Work to complete
Which lines of the material contain the string "height"? Report each of those lines in full. Case counts.
[Begin]
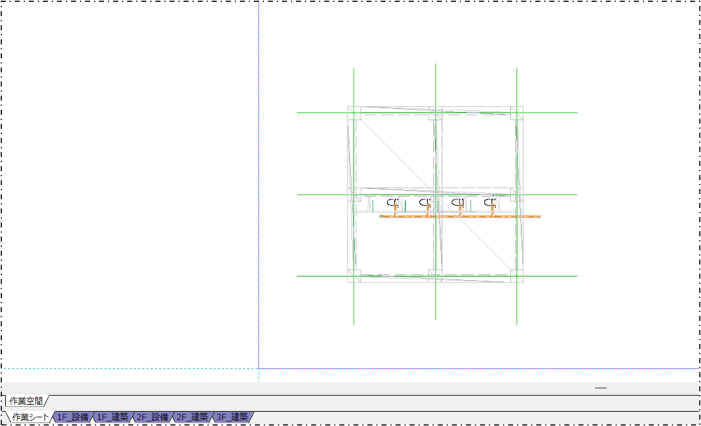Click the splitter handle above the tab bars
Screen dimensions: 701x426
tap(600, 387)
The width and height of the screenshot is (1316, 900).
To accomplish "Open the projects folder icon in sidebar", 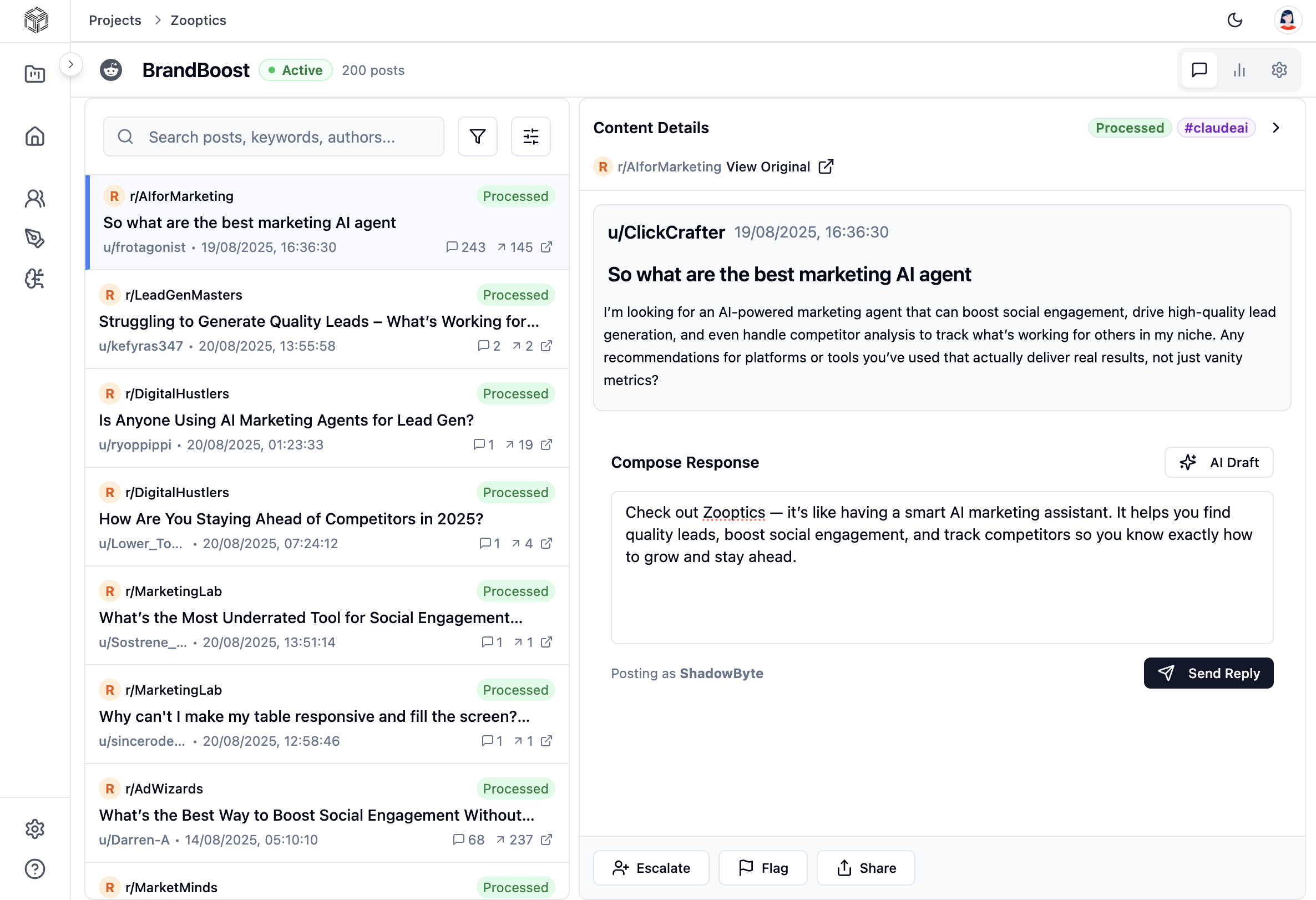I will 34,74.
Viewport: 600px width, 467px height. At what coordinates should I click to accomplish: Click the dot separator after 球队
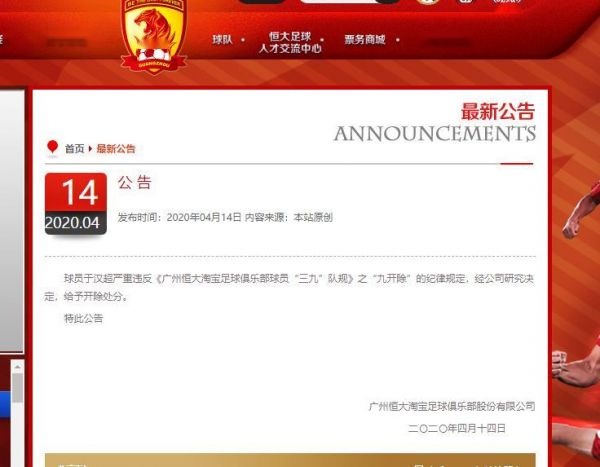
[End]
Solution
The width and height of the screenshot is (1316, 900).
Viewport: 600px width, 467px height. At what coordinates should I click to accomplish: Click the dot separator after 球队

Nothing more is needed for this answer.